»»

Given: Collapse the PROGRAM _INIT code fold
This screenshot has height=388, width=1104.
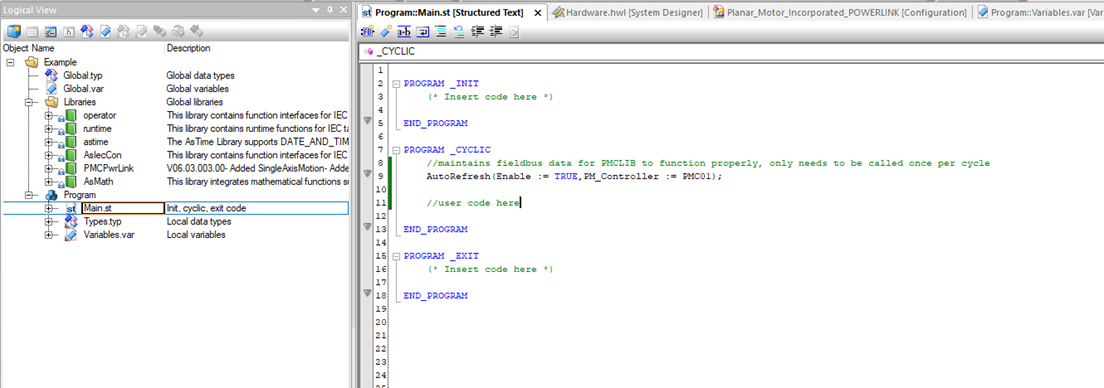Looking at the screenshot, I should pos(396,83).
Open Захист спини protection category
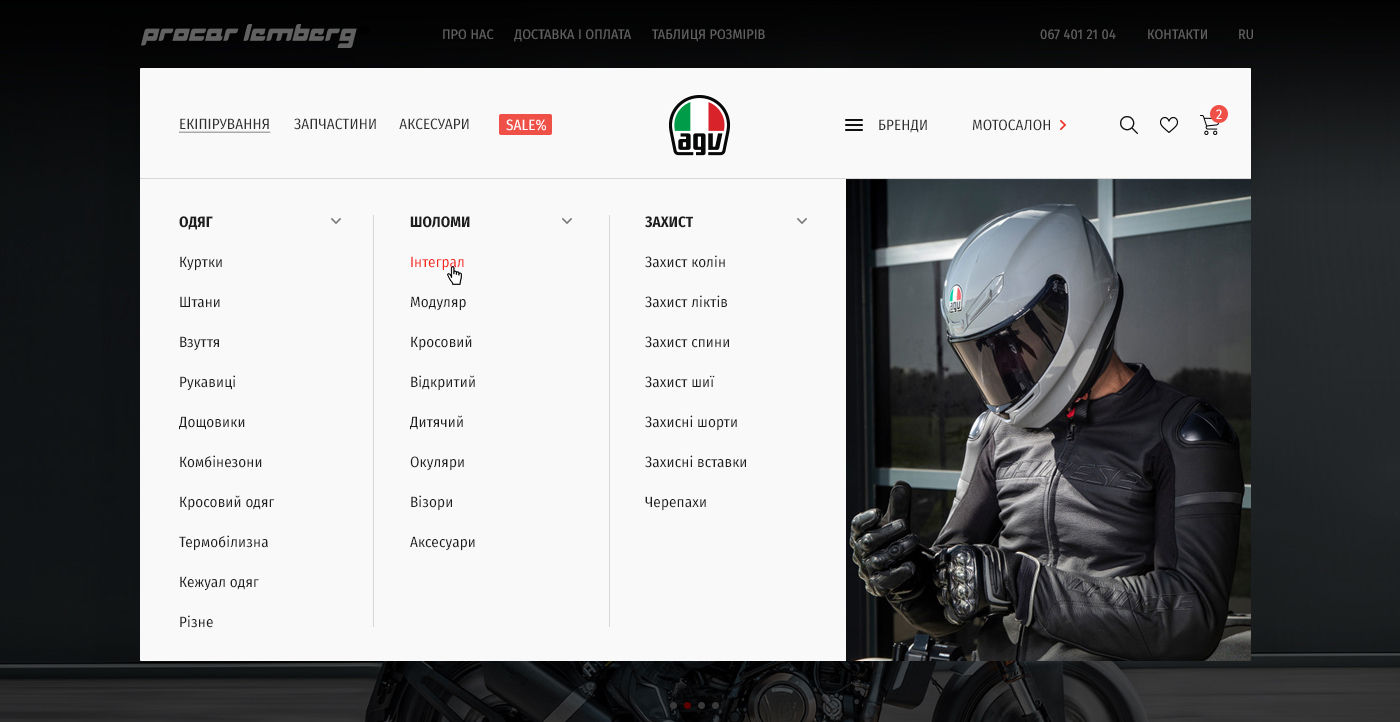1400x722 pixels. pyautogui.click(x=687, y=342)
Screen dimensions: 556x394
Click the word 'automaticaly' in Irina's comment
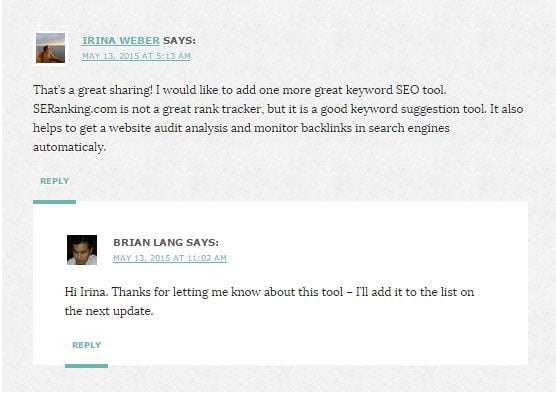pos(70,147)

««

### [Work task]
Reproduce the lines above exactly, image-free.

### [Answer box]
Given: Collapse the PROGRAM _INIT code fold
This screenshot has height=388, width=1104.
Looking at the screenshot, I should pos(396,83).
Open Захист спини protection category
1400x722 pixels. pyautogui.click(x=687, y=342)
Screen dimensions: 556x394
Click the word 'automaticaly' in Irina's comment
pos(70,147)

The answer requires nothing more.